__Esercizio assegnato__:
Nella sezione del documento, quale ong ha scoperto la rimozione da Youtube di oltre un centinaio di video sull'attività militare in Siria?

__Sezione del documento__:
Ma quando la necessità di garantire un ambiente di navigazione sicuro per gli utenti si rovescia in una limitazione alla libertà d’espressione? “Meno informazione tagliente”, dice un altro intervistato, produce “società politicamente, culturalmente più povere”. Di fronte a una commissione del Senato Usa, il legale di Facebook difende la sua azienda: i contenuti che noi oscuriamo spesso sono in contrasto con le leggi dei paesi dove vengono messe on line. E poi, la maggior parte non hanno contenuti politici. Ma già la faccia, la scarsa convinzione con cui l’avvocato dice queste cose, con l’ansia dello scolaro di fronte a una possibile punizione, fanno presumere che non sia esattamente così. Spesso in realtà le company decidono da sole cosa è legale e cosa no, o comunque cosa “ignore” o “delete”: e tutto questo, quanto è democratico? Intanto un pittoresco, inquietante supporter di Trump, travolto dalla sua stessa foga anti-Islam nel difendere gli haters, “solo per la libertà di espressione, loro dicono cose che non volete sentire”, minaccia di sparare contro chi lo contraddice con la sua pistola.
Il rassicurante e asettico Zuckerberg, ripreso in uno dei suoi speech motivazionali, garantisce che se ci sono dei problemi, si troveranno le soluzioni adeguate, tecniche e umane. Ma nel film qualcuno segnala che la prevalenza dell’odio on line “è un fatto tecnico: i social media sono meccanismi fatti per attirare più gente possibile, più contatti e like. E, che lo voglia o no Facebook, le pagine con più offese attraggono più pubblico. Quindi queste piattaforme dovrebbero riflettere sul fatto che accrescono più l’odio che la comprensione tra le persone”. È un po’ la vecchia parabola dell’apprendista stregone, o se volete del dottor Frankenstein, che non sa più controllare le forze da lui stesso evocate: un algoritmo allo stesso tempo può fomentare odio e violenza e agire come una scure sulla libera informazione. Lo denuncia l’ong Airwars, società che racconta i crimini di guerra in Siria e non solo: i suoi attivisti hanno scoperto come più di un centinaio di clip video che documentavano l’attività militare in quel Paese sono state rimosse da Youtube, eliminando così le prove stesse dei crimini che i video testimoniavano.

__Dati disponibili__:
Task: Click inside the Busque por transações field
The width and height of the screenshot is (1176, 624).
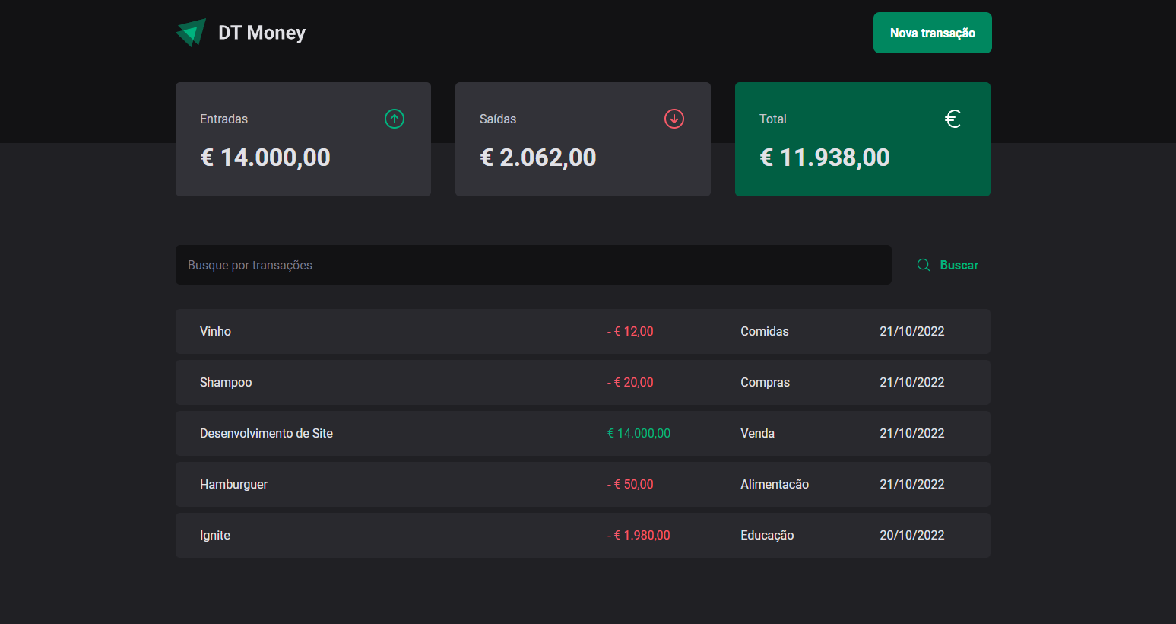Action: pyautogui.click(x=532, y=265)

__Risposta scritta__:
L'ong Airwars.